***** Data supplied *****

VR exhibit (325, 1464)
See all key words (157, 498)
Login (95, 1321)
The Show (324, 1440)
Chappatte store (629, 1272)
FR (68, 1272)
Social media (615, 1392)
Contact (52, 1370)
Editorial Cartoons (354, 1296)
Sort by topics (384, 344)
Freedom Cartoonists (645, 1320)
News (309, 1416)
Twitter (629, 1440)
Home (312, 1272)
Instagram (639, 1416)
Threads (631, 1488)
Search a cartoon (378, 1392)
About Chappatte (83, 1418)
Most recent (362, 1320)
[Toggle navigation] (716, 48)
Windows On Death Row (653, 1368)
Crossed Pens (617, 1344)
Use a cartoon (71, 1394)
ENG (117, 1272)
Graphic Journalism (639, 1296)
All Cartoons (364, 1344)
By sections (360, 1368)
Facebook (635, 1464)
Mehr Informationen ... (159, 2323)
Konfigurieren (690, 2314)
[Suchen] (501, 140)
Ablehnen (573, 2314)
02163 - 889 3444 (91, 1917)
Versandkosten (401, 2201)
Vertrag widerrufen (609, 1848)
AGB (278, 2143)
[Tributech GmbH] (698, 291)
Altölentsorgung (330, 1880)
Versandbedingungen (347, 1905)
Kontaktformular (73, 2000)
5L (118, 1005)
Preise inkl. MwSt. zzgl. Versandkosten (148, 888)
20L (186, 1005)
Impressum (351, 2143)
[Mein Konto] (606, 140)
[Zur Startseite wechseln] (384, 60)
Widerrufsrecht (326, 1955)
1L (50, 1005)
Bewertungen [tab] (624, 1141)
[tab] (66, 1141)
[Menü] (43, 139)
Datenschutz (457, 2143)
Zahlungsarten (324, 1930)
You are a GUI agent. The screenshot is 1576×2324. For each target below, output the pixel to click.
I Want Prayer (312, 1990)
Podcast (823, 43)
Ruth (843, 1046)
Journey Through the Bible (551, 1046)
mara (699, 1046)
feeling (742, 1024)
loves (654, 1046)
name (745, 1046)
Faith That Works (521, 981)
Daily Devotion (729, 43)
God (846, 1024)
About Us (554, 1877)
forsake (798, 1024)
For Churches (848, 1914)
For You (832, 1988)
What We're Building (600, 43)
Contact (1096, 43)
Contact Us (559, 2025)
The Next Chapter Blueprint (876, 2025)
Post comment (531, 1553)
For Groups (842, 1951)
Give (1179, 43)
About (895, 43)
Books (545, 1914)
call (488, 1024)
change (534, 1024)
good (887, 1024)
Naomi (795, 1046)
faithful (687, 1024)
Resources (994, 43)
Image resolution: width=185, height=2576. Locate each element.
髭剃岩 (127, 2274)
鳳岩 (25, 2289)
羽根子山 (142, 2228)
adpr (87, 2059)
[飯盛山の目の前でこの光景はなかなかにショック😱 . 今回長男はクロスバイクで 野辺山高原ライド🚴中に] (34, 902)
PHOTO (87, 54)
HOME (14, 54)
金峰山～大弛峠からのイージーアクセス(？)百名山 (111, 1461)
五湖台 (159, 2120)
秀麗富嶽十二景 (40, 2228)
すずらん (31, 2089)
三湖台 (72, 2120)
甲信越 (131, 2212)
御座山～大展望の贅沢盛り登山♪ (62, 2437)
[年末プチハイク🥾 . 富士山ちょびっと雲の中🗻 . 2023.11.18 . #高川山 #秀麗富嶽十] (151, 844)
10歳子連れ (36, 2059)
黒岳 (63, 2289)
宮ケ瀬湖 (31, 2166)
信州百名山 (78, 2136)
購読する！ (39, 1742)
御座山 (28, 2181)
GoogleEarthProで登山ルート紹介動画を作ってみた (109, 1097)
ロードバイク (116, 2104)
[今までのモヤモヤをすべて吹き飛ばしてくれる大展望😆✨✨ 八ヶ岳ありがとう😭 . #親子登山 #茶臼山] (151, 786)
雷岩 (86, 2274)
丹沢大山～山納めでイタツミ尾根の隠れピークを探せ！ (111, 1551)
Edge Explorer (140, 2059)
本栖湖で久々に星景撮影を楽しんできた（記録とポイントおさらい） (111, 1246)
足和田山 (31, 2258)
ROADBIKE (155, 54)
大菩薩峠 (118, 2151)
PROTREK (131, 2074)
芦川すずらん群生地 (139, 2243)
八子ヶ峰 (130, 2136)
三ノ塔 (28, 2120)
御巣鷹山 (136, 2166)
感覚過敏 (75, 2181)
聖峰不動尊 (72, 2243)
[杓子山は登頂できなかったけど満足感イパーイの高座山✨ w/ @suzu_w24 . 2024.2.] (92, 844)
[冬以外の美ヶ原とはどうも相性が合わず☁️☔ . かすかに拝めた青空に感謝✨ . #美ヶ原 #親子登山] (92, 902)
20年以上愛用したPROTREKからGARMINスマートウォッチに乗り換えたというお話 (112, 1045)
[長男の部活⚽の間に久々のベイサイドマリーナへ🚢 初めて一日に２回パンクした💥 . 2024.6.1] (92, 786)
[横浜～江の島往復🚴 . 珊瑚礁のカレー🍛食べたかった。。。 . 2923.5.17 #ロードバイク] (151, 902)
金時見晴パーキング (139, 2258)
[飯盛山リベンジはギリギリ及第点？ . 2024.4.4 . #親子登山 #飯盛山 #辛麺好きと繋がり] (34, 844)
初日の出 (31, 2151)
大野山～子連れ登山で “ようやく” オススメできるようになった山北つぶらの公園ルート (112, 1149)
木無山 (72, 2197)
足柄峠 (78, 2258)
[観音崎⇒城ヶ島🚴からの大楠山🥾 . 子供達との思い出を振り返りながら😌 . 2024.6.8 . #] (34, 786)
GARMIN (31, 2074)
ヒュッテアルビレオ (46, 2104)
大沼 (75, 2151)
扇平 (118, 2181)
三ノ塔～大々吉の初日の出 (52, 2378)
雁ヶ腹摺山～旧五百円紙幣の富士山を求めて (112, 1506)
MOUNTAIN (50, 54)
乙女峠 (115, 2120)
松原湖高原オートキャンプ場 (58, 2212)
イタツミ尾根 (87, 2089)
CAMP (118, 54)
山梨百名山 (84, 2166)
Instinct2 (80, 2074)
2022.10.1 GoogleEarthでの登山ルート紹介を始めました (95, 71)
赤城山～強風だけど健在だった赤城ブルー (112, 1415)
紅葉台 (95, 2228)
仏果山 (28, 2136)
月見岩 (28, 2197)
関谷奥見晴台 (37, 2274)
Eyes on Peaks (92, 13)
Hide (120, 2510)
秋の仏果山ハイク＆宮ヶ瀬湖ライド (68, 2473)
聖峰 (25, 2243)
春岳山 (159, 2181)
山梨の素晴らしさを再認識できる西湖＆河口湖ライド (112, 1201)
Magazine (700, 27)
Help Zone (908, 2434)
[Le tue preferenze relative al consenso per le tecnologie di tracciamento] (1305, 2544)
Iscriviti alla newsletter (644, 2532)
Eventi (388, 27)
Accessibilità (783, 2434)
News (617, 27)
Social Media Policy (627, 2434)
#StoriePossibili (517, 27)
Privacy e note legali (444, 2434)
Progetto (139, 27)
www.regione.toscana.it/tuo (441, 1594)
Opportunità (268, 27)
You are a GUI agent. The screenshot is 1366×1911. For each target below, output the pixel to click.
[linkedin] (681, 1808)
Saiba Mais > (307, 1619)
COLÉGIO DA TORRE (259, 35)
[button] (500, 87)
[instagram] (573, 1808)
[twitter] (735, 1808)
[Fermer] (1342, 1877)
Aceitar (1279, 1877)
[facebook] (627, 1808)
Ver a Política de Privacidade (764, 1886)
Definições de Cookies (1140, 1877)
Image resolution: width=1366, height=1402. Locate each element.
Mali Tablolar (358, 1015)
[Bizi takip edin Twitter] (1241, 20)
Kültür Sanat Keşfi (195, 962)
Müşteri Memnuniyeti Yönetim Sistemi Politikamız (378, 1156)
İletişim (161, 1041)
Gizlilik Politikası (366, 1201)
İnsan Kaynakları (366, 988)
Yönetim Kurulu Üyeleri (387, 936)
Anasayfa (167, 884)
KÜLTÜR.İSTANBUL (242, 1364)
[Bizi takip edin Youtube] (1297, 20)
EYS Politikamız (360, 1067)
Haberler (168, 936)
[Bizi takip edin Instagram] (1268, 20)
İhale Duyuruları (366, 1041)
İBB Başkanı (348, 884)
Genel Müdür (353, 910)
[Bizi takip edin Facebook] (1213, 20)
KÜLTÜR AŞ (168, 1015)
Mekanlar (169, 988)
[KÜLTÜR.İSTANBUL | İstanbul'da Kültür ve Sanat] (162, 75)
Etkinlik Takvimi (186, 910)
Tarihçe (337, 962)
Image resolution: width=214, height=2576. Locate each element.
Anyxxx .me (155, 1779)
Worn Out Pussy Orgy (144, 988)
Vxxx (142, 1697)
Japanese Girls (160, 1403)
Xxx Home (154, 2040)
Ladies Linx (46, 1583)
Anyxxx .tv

*****

The answer must be every line of the records above that holds the word "height".

> [Answer to the problem]:
Image resolution: width=185, height=2576. Locate each element.
Image resolution: width=1366, height=1402. Locate each element.
Image resolution: width=214, height=2576. Locate each element.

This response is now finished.